Give, as a bare number, the count of lines below that contain "field".

■ PROVIDED INFORMATION ■
====
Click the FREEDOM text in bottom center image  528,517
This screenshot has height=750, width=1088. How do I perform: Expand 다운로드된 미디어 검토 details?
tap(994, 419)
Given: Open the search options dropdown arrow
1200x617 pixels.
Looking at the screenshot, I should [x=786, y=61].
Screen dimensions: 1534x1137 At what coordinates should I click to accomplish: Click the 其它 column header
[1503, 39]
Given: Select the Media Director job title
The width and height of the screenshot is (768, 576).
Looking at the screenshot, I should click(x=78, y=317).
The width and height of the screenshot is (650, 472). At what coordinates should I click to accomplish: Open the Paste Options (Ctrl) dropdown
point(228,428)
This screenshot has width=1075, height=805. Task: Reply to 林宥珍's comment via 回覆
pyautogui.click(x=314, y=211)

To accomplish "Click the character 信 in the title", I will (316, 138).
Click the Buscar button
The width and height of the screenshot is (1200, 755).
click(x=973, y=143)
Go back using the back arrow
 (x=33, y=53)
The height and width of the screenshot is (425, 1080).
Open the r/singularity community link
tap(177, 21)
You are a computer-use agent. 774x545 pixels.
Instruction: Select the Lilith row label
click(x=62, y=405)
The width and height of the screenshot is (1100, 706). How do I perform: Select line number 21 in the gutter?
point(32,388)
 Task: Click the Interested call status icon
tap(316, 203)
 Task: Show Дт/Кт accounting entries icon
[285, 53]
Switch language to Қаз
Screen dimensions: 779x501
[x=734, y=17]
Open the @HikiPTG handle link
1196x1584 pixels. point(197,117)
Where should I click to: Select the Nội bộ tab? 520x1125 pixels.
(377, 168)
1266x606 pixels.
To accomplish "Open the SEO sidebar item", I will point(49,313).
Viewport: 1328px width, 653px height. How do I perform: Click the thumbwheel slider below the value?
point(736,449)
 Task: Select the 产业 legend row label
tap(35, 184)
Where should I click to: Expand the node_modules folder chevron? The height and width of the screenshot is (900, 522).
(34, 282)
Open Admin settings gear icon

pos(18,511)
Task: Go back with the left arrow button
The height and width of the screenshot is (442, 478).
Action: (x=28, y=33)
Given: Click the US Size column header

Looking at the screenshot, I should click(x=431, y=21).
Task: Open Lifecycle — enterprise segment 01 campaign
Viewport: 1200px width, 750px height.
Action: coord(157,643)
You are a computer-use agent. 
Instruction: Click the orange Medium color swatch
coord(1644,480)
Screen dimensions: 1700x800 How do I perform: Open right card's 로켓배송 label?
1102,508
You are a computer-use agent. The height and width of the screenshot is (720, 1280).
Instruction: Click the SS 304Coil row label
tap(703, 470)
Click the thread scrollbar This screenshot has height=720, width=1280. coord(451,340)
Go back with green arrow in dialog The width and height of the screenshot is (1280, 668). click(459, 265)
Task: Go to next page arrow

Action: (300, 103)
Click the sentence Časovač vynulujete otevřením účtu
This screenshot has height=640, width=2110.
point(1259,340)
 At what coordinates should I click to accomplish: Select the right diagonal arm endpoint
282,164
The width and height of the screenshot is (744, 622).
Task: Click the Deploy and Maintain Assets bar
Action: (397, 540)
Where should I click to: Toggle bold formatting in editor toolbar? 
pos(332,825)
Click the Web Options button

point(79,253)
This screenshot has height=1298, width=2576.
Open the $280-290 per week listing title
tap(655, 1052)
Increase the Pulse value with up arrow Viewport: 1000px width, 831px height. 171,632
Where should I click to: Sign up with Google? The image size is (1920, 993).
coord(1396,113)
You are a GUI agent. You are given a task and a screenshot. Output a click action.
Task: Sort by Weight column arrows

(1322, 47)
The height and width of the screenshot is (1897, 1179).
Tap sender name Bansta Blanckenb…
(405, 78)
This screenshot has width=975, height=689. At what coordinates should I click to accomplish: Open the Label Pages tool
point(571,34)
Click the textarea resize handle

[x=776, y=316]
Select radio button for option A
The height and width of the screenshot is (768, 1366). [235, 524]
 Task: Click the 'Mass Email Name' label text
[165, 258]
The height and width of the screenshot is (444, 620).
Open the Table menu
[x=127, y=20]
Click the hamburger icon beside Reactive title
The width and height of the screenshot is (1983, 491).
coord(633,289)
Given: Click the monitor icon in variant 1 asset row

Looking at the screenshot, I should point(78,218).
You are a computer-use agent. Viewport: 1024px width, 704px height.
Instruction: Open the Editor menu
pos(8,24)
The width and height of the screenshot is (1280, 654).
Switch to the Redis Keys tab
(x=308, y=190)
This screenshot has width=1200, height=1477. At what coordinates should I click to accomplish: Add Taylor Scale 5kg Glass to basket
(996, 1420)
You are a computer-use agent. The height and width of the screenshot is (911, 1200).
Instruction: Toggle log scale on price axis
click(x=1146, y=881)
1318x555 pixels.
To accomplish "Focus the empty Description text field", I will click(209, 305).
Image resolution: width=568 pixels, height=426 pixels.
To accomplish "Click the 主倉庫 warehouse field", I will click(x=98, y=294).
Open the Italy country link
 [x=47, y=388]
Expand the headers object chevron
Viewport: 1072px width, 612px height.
====
■ ANSWER TO THIS EXERCISE ■
2